Ma guai pensare ad un “liberi tutti”. “Dieci regioni sono a rischio alto da diverse settimane – ha avvertito Brusaferro -, dobbiamo fare in modo che rapidamente decrescono. Dobbiamo ridurre le interazioni, rispettare le distanze e limitare al massimo nelle proprie abitazioni gli assembramenti. L’unico modo per ridurre i casi è di avere un rt sotto l’1”.

Numeri buoni sì, che offrono speranze, ma che non giustificano l’ipotesi di un Natale normale, fatto di cenoni, ricongiungimenti familiari e abbracci. Ed anche la Messa dovrà rispettare condizioni nuove. “La celebrazione del Natale – è il parere di Franco Locatelli – dovrà essere resa compatibile con le misure concordate con la Cei per evitare che possa tradursi in una generazione di possibili focolai di trasmissione”. Sugli spostamenti sotto le feste il numero uno dell’Iss è ancora più perentorio: “Con questi numeri è difficile immaginare qualsiasi tipo di spostamento di massa o forme di aggregazione e raduni sopratutto da persone che vengono da quadri epidemiologici diversi”.

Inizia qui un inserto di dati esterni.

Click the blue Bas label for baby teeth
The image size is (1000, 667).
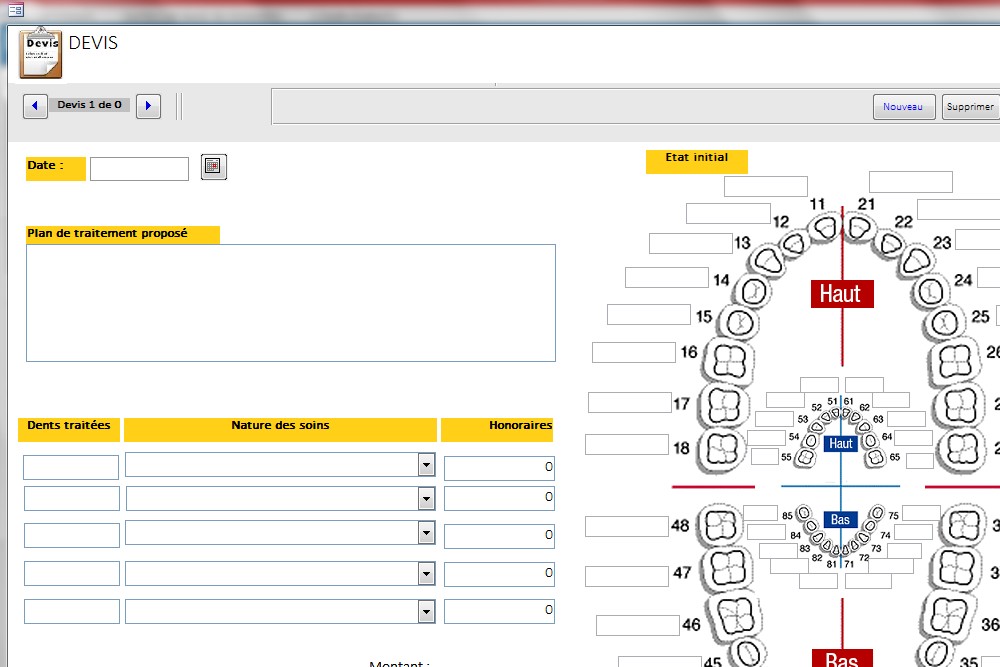(x=840, y=520)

Inconcepibile anche il classico veglione di Capodanno o il concerto in piazza. “Tutto quello che eravamo abituati a vedere per celebrare la fine dell’anno e l’inizio del successivo – annota Locatelli – è incompatibile con la situazione attuale, è inimmaginabile avere assembramenti nelle piazze”. Brusaferro e Locatelli osservano con preoccupazione l’apertura degli impianti sciistici. “Movimenti che portano verso luoghi in cui ci si aggrega, che si faccia in Italia o altrove vanno evitati, vanno scoraggiati”, è il giudizio del presidente dell’Iss.

Il bollettino di oggi

Sono 26.323 (28.352 ieri) i nuovi casi di Coronavirus in Italia, su un totale di 225.940 tamponi eseguiti nelle ultime 24 ore con un rapporto test/positivi che scende dal 12% circa dei giorni scorsi all’11,65% di oggi. I decessi, sempre nelle ultime 24 ore, sono stati 686 (827 ieri), per un totale di 54.363 vittime dall’inizio dell’emergenza. Gli attualmente positivi, secondo quanto riferisce il bollettino giornaliero del ministero della Salute, sono 789.308 (+1.415), dei quali 752.247 si trovano in isolamento domiciliare. I ricoverati in ospedale con sintomi sono 33.299 (-385), di questi 3.762 (-20) in terapia intensiva. La regione con il maggior numero di nuovi casi è la Lombardia (4.615), seguita da Veneto (3.498), Campania (2.729), Emilia-Romagna (2.172), Piemonte (2.157) e Lazio (2.070).